The “stable” outlook reflects TRIS Rating’s expectation that SSI will continue to manage inventory carefully amidst extreme price volatility. The company is also expected to generate adequate cash flow to service its debt obligation.

TRIS Rating reported that though SSI’s operating performance in the first nine months of 2008 was better than expected, the full year performance is likely to weaken due to the contraction of steel prices since the third quarter. The solid performance in the first six months was supported by a robust steel price and the benefit of having low cost inventories with approximately three months turnover carried from 2007. Consequently, funds from operations (FFO) and operating margin improved to Bt2,285 million, 11.10%, compared with Bt643 million, 6.37%, in the same period of the previous year. Sign of weakening performance began to be seen in the third quarter due to a sharp decline of the metal spread and sales volume. The metal spread in the third quarter dropped by 26% from the second quarter and the sales volume contracted by 45% as customers held back on purchasing, expecting the negative price trend to continue. The company also delayed sales as prices dropped below costs. The operating margin in the third quarter dropped to 4.17%, compared with 12.15% in the second quarter. Due to a sharp drop of steel prices, SSI had to set a provision for diminution in value of inventories totaling Bt1,358 million in the third quarter. Fortunately, during the year the company procured raw materials carefully. SSI’s slab inventories dropped significantly from 240,560 tonnes as of December 2007 to 117,467 tonnes as of September 2008. Though most of SSI’s borrowing was used to fund working capital, outstanding debt as of September 2008 increased by Bt4,726 million to Bt16,614 million from Bt11,888 million as of December 2007. This was due to the effect of higher steel prices and additional debt to fund an acquisition of Thai Cold Rolled Steel Sheet PLC’s (TCR) shares. As of September 2008, FFO to total debt and total debt to capitalized ratio were 13.18% and 42.09%, respectively. With expected lower revenue and earnings, and a rigid margin, cash flow protection measures are likely to weaken. The company may have a narrow cushion relative to its financial covenants, especially under the debt service coverage ratio (DSCR), which SSI has to maintain at not lower than 1.25 times in relation to any semi-annual period. As of September 2008, the DSCR ratio was 1.59 times. Based on good relationship with lenders, should the company breached financial covenants, lenders should be willing to waive covenants.

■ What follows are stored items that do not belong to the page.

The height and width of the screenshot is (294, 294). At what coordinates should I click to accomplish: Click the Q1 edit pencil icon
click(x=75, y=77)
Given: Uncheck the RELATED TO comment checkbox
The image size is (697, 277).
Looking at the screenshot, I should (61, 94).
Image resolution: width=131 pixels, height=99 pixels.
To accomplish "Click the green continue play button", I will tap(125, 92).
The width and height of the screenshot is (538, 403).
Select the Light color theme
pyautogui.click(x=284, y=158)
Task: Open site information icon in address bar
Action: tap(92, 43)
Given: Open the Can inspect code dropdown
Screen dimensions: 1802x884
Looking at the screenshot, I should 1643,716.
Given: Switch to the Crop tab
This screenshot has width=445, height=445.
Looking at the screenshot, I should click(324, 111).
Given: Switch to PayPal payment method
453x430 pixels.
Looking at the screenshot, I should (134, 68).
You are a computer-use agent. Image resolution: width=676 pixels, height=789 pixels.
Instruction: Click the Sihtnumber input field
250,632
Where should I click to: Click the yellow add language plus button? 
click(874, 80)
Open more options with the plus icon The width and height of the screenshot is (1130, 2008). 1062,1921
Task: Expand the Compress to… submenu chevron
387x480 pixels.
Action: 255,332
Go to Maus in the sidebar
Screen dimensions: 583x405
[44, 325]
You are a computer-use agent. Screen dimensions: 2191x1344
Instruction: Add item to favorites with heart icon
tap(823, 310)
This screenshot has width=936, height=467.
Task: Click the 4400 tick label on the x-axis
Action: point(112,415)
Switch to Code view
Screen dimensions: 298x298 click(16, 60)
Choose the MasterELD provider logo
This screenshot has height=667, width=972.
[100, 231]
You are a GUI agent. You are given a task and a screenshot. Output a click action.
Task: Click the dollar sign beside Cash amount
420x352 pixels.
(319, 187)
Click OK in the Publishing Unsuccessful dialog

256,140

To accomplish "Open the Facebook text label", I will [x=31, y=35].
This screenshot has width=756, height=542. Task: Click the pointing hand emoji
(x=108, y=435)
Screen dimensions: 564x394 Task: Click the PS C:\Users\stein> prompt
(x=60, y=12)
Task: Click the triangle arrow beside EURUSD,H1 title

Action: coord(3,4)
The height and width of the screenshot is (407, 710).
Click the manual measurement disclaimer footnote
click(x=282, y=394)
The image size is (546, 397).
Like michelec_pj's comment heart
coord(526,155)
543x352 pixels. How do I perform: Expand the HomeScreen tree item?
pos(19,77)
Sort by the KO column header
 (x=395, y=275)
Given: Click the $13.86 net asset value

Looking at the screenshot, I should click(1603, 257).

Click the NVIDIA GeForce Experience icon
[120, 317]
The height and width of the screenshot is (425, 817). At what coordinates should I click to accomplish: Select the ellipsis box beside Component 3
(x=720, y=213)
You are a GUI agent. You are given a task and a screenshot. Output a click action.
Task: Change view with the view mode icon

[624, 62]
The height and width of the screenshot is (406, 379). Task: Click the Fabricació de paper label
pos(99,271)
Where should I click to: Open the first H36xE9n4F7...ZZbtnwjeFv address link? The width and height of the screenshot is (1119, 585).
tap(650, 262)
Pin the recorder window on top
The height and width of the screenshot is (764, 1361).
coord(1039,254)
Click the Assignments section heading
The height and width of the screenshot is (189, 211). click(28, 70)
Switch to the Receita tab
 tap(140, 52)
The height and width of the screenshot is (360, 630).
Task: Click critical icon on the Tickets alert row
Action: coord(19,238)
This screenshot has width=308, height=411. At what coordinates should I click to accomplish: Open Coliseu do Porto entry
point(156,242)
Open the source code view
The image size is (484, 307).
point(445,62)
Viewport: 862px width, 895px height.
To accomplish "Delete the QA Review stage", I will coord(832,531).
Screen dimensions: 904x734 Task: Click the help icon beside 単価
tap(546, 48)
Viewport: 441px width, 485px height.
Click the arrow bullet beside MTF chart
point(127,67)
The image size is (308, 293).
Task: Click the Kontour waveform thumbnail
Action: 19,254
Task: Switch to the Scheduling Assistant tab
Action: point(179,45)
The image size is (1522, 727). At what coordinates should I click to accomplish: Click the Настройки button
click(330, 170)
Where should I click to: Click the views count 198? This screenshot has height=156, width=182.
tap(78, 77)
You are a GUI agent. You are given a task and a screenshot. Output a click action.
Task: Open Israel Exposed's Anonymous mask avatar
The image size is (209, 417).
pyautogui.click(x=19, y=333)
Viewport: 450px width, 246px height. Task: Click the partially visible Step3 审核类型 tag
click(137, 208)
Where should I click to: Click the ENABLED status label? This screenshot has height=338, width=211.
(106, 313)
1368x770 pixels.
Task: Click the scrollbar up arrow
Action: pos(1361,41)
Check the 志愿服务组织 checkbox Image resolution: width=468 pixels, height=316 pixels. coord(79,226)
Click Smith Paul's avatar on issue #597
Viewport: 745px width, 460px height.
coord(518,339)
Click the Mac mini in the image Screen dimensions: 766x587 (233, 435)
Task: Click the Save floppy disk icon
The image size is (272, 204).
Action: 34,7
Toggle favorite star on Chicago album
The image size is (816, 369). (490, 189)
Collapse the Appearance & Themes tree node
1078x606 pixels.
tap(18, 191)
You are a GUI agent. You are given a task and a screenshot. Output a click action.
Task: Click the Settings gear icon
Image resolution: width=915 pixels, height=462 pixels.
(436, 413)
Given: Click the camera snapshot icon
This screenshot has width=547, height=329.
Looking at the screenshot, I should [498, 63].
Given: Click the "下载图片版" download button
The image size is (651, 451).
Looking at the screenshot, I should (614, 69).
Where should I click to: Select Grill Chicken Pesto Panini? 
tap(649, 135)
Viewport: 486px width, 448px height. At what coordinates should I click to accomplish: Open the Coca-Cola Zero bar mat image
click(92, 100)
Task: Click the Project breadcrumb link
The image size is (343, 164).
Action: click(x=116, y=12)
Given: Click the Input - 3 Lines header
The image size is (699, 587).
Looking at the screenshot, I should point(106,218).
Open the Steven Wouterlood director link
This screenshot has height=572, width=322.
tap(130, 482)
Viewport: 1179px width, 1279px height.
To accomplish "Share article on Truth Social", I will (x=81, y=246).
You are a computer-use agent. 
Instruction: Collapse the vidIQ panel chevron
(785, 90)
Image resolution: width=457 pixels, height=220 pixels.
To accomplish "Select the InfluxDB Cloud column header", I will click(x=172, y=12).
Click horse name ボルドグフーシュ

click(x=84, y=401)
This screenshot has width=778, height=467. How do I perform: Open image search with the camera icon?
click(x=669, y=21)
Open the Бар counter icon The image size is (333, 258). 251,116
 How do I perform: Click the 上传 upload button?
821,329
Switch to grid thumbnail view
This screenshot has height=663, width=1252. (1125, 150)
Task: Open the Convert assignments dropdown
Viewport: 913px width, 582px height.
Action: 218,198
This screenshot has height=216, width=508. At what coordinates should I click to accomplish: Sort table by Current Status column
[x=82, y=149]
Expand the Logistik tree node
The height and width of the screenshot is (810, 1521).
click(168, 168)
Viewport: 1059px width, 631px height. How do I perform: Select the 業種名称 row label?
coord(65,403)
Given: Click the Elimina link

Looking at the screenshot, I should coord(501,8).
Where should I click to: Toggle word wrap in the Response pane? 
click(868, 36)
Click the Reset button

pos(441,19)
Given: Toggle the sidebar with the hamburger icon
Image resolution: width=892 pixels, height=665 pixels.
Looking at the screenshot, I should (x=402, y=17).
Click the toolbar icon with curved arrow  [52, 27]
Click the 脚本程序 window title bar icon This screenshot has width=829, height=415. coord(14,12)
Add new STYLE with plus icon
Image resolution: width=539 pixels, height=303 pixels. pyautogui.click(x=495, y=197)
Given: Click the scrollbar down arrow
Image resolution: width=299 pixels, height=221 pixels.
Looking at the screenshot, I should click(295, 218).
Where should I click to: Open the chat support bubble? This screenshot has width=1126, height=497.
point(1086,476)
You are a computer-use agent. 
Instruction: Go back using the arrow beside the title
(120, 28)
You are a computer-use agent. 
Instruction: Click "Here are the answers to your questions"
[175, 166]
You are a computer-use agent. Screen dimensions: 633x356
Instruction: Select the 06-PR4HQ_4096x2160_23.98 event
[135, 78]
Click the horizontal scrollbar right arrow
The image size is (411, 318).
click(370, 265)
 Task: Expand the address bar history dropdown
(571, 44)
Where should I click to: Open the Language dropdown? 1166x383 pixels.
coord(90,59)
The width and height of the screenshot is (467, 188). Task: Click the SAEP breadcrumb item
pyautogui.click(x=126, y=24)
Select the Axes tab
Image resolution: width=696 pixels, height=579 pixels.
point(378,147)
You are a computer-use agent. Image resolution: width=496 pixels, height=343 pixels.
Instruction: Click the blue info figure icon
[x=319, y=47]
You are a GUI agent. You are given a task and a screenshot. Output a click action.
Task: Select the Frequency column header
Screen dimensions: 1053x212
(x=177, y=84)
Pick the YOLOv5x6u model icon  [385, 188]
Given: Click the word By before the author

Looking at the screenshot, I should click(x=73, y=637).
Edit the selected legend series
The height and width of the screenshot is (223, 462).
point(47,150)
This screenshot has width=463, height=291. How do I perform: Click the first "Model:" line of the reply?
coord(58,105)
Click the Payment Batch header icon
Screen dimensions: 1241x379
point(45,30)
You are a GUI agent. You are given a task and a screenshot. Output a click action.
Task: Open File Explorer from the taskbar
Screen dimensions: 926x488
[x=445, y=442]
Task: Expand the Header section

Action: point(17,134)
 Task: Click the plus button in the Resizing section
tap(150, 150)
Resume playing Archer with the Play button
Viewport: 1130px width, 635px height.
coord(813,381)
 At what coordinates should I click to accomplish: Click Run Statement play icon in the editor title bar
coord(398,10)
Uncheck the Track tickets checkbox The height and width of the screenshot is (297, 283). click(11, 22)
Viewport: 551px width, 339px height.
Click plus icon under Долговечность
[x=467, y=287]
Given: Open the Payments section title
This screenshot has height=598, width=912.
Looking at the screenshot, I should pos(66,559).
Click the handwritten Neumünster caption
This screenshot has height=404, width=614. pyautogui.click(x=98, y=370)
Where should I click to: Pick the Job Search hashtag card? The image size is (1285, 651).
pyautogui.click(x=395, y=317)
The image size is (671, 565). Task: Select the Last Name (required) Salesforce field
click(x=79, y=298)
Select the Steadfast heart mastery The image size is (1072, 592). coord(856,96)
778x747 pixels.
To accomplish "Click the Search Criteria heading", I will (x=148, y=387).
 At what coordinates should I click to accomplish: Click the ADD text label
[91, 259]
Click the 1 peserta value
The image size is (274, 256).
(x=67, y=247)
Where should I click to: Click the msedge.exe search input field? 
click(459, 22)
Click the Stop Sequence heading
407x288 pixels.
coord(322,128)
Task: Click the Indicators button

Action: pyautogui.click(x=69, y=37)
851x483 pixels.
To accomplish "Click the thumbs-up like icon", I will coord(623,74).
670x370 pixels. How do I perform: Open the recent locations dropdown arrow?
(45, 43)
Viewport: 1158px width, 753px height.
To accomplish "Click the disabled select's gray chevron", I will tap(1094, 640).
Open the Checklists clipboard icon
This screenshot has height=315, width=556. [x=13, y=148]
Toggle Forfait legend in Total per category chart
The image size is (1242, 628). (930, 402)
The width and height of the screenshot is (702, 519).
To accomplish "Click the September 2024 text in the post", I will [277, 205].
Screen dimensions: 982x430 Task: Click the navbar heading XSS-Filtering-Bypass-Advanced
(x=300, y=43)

TRIS Rating said, there are three manufacturers of HRCs in Thailand. SSI is the market leader in terms of production and sales volume. Unlike integrated steel mills and mini-mills, SSI does not manufacture steel, but processes semi-finished steel slabs into flat-rolled coils. SSI owns a single production facility located close to a deep-sea port in Prachuap Khirikhan province. The sea port location was strategically chosen to cut transportation costs for both raw materials and finished steel products. Its domestic clients accounted for 93.86% of total shipments in the first nine months of 2008. The Thai steel industry is somewhat protected by government policies. Local producers benefited from anti-dumping (AD) tariffs ranging from 3.45% to 128.11% on products imported from 14 countries. While, the AD expired in May 2008, the Committee on Dumping and Subsidies is currently considering whether to extend the measures. However, local producers are prone to be negatively affected by the influx of low cost steel from countries not subject to anti-dumping tariffs, particularly China.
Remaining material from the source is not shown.